Aibeleen deu de ombros e saiu da sala. Ela tinha muitas pessoas com quem se importava, mas parecia que nenhuma dessas pessoas se importava com ela. Ela só era um objeto. Então ela resolveu se jogar da ponte. Foi ate o local e subiu no murinho, com milhares de carros transitando atrás dela, e nenhum dando importância.
- Se eu fosse você não faria isso.
- Quem é você pra me dizer isso? - replicou Aibeleen para o estranho que havia chegado do nada.
- Eu sou alguém que se importa com você.
- Ninguém se importa comigo moço.
- E por isso você quer se jogar? Eu tinha os mesmos motivos quando tentei me jogar da ponte.
- E por que você não se jogou? - Aibeleen já começava a ficar nervosa.
- Porque ele apareceu.
- Ele?
- O Zizzy
Aibeleen riu.
- Você quer me impedir de sair da minha vida medíocre por causa de alguma coisa chamada Zizze?
- Zizzy.
- Que seja.
- O Zizzy é um passarinho. Azul com amarelo. Ele voou na minha frente e me desequilibrou pra trás. Eu cai na ponte e não morri. Depois eu desisti de me matar.
- E ele falou que o nome dele era Zizzy?
- Não, ele só fez um barulho parecido com "zizzy".
- Então eu posso interpretar como Zizze.
- Eu vi primeiro, então é Zizzy. E você nem o viu, muito menos ouviu.
Aibeleen olhou de novo para o rio profundo. Olhou para as árvores num calçada próxima e viu um passarinho azul com amarelo. Ele olhou pra ela e voou pra longe.
- Moça, desce do muro. Vai ser melhor pra você, tudo vai passar. A vida é cheia de altos e baixos.
- Se fosse pra receber lição de moral, não tinha vindo me suicidar e sim ler um livro de auto-ajuda.
- Ignorância é a sua melhor amiga pelo jeito.
- Nem ela quer ser minha amiga, acredite.
Os dois ficaram calados por um tempo.
- Você é um lixo então moça.
- Obrigado por dizer o que eu já sabia.
- Mas você não sabe que lixo as vezes é melhor do que o que é limpo?
Aibeleen olhou estranhamente.
- Pensa bem... As pessoas te usam, abusam e depois jogam fora, não se importam com você.

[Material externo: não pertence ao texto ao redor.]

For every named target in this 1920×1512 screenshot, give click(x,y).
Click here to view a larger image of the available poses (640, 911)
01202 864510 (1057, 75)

É um lixo.
- E qual é a vantagem em ser lixo?
- Se misturar com os outros lixos! Acredite, sou um lixo, todos somos lixos. Mas um lixo precisa do outro. Eu sou um lixo de emoções e preciso de um lixo de razões pra me guiar. No fim seremos todos empacotados na mesma sacola, seremos ou incinerados ou enterrados. Mas se você for um lixo reciclável, você pode voltar a ser útil!
- E como eu sei se sou reciclável ou não?
- Isso só você pode descobrir, se você é renovável ou não moça.
Aibeleen olhou para o riu e um pássaro passou e fez "zizzy" em sua frente. Ela desequilibrou mas o homem com quem conversava a segurou.
- Pelo menos você teve um cesto para aguentar o seu lixo. E os cestos aguentam muita coisa... Mas também são lixo no final, só duram um pouco mais.
O homem se virou e foi pra casa pacientemente.
Zizzy pousou no murinho e ficou olhando para Aibeleen.
- É Zizzy... A gente tenta se matar, mas você não deixa e ainda manda discípulos! Só você.
E com um zizzyar o pássaro voou para longe e deixou a moça olhando para o rio. Mas ela não pensava em se matar, mas sim como encontrar Zizzy e seus ajudantes no resto de sua vida. E assim ela foi.